What does this mean in practice?
This could mean more access to services and at the same time less material consumption. One car benefiting five users, through a sharing platform, is the obvious example. It’s not so much how much stuff you manage to sell, it’s how you manage the assets to make the most of them and generate revenue through service provision. Some pioneers are already thinking this way – just take a look at Elon Musk’s latest Tesla strategy, which covers renewable energy, accessible mobility and “enabling your car to make money for you when you aren’t using it.”

Rather than consuming materials and extracting value from selling assets, we can foresee a regenerative model which maintains and builds capital. This includes natural capital; applying technology not just to increase efficiency and ‘do less bad’, but to monitor land degradation, localised and specialised management of nutrient loops, and biodiversity.
At the heart of the circular economy lie designs for product life extension through restorative activities like repair and remanufacturing, or for the recovery of material value. This becomes possible when IT is powerful and pervasive enough to enable those loops; when smart and connected objects can not only perform tasks, but can also give information regarding what they’re made of, where they are, and how they can be upgraded or repaired. In a way, you could say that in the pre-digital world we used to work for materials, and now materials work for us.

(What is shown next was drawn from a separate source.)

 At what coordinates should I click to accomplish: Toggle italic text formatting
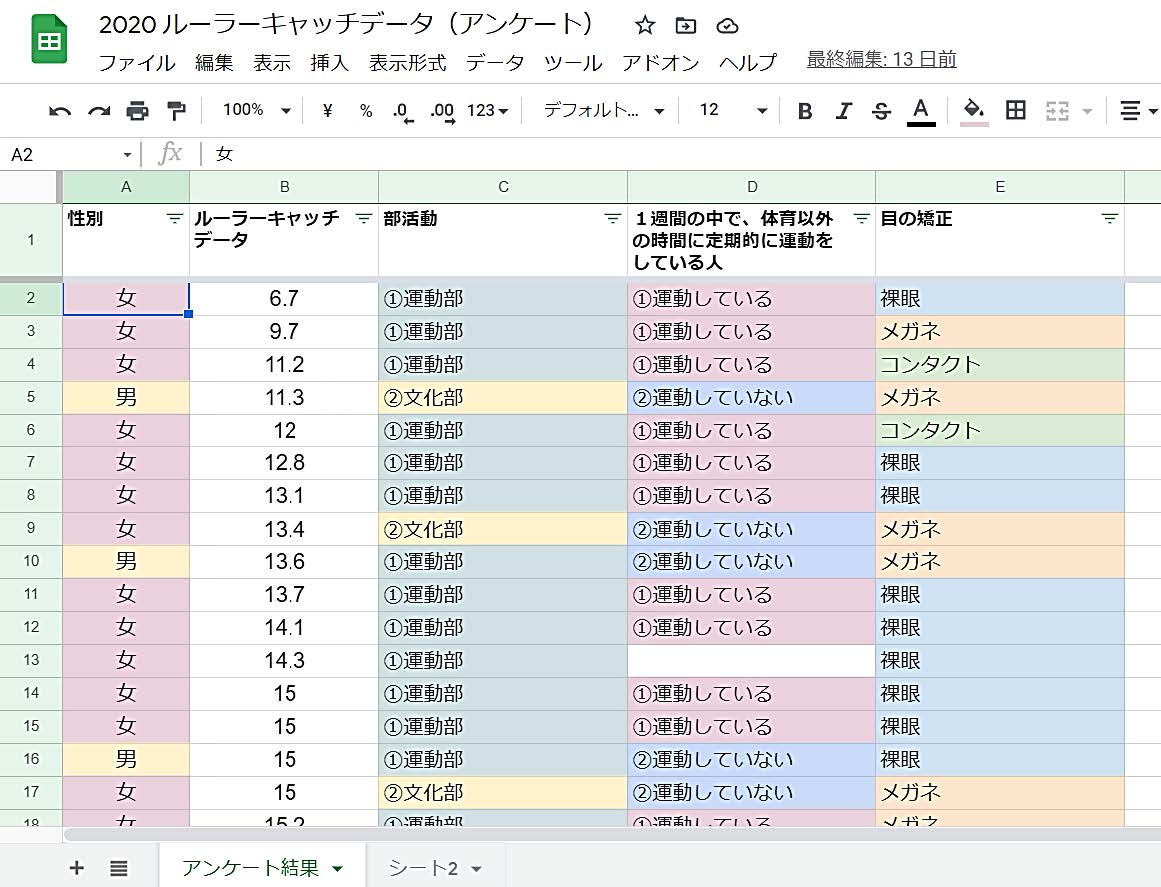coord(843,111)

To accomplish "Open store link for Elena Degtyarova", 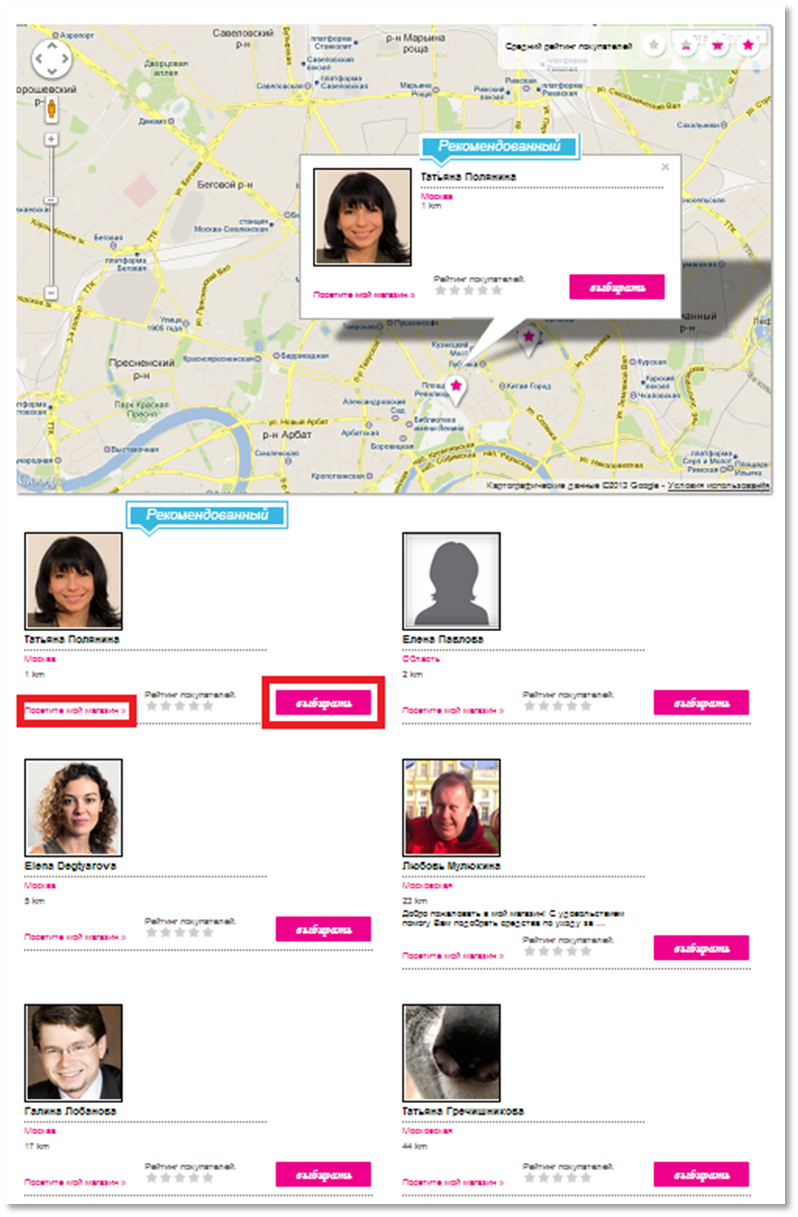I will click(75, 937).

The first Industrial Revolution was about steam, water mills and the first age of machines. The second one introduced electricity, which during the second half of the 20th century morphed into electronics, ICT and automation, or the third revolution.
The deep transformation we’re experiencing now is sometimes called the fourth Industrial Revolution, and its digital backbone has the potential to profoundly transform our relationship with the material world. Guided by the circular economy framework, it can put us on a positive path to a regenerative economy.